Trecho do texto:

###

10.3.09

Foto: Leonardo Hoffman



Nossa, lembro do tempo que estou esperando para vir te dar, pessoalmente, esse adeus. É, minha querida, estou partindo, "puxando o barco", "dando marcha ré" ou qualquer outra expressão que você queira. Não foi nenhuma indelicadeza tua, nem a comida estava de mau agrado, pelo contrário. Durante toda a hospedagem, praticamente me senti em casa, regada, todos os dias, com o muito da tua poesia, da tua luz irradiante. Quando o sol ameaçava ir embora, trazias tão delicadamente o meu café para acompanhar-me, junto com um sorriso que daria uma tela, das mais bonitas. Com certeza essas doçuras ficarão guardadas comigo, como as cartas que trocamos naquela época, não as deixarei amarelar.
O destino ao certo ainda não chegou aos meus ouvidos, sabe? Mas entendes a minha ânsia por partir. É que nada do que está aqui me completa mais - por favor, me entenda bem, não me refiro a tua companhia, a nada teu. Aqui, apenas trato de mim, das minhas aventuras com o mundo-. Lembrei agora: uma namorada me dizia que nós já nascemos completos, era loucura da minha cabeça acreditar que eu só era metade de uma coisa qualquer e essa mesma metade, igualzinha e tão louca como as minhas ideias, iria aparecer, do nada, em uma noite de poesia. Às vezes, acho que isso tem lógica, sabe? O cansaço da busca é justamente pelo motivo de não ter motivo, pelo fato de a outra metade, a igualzinha, encontrar-se dentro de mim, costurada. Mas agora, não consigo filosofar sobre esse assunto, ainda preciso te falar da partida, antes que o café esfrie.

###

Dados fornecidos:

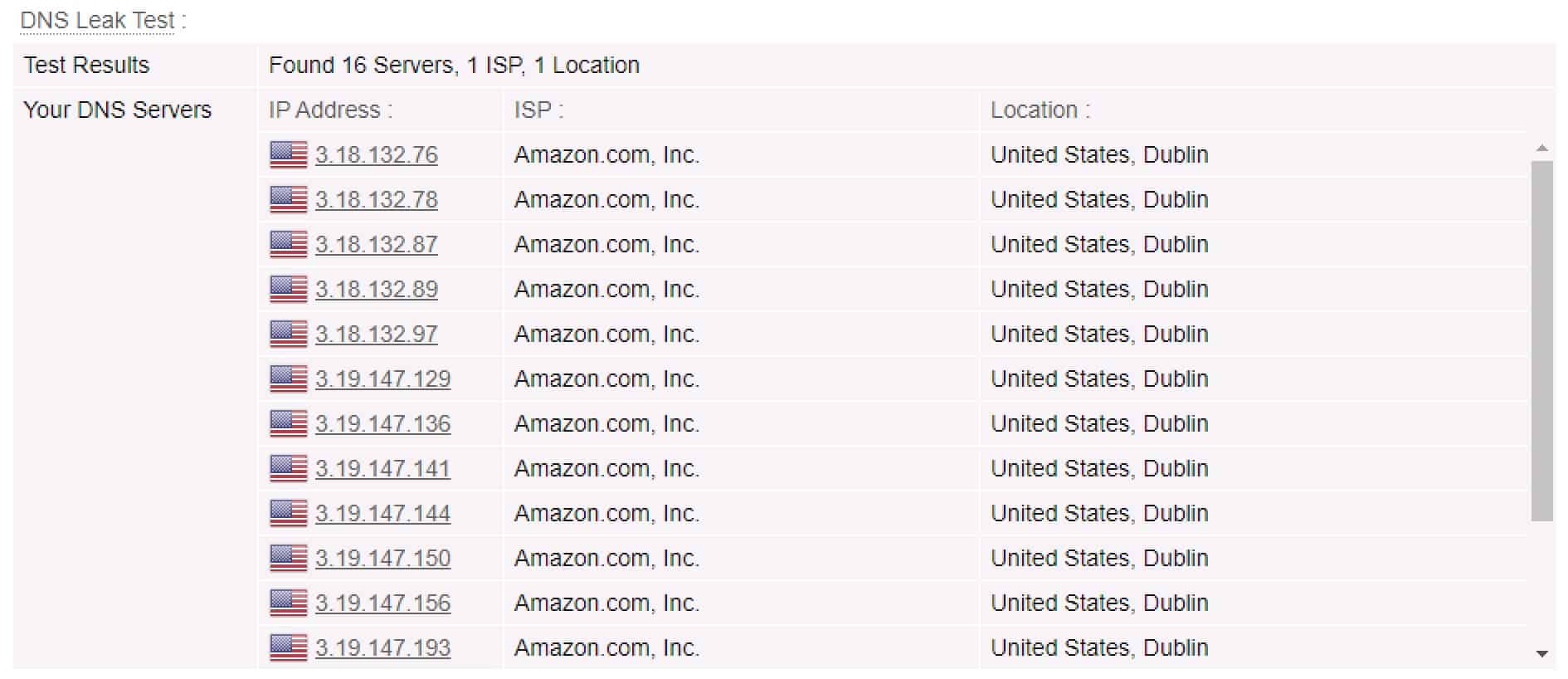Image resolution: width=1568 pixels, height=679 pixels.
Task: Click the flag icon next to 3.18.132.78
Action: 289,200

###

Reproduza, do texto de despedida acima, a passagem entre "Foto: Leonardo Hoffman" e "as deixarei amarelar.", inclusive.

Solução do problema:
Foto: Leonardo Hoffman



Nossa, lembro do tempo que estou esperando para vir te dar, pessoalmente, esse adeus. É, minha querida, estou partindo, "puxando o barco", "dando marcha ré" ou qualquer outra expressão que você queira. Não foi nenhuma indelicadeza tua, nem a comida estava de mau agrado, pelo contrário. Durante toda a hospedagem, praticamente me senti em casa, regada, todos os dias, com o muito da tua poesia, da tua luz irradiante. Quando o sol ameaçava ir embora, trazias tão delicadamente o meu café para acompanhar-me, junto com um sorriso que daria uma tela, das mais bonitas. Com certeza essas doçuras ficarão guardadas comigo, como as cartas que trocamos naquela época, não as deixarei amarelar.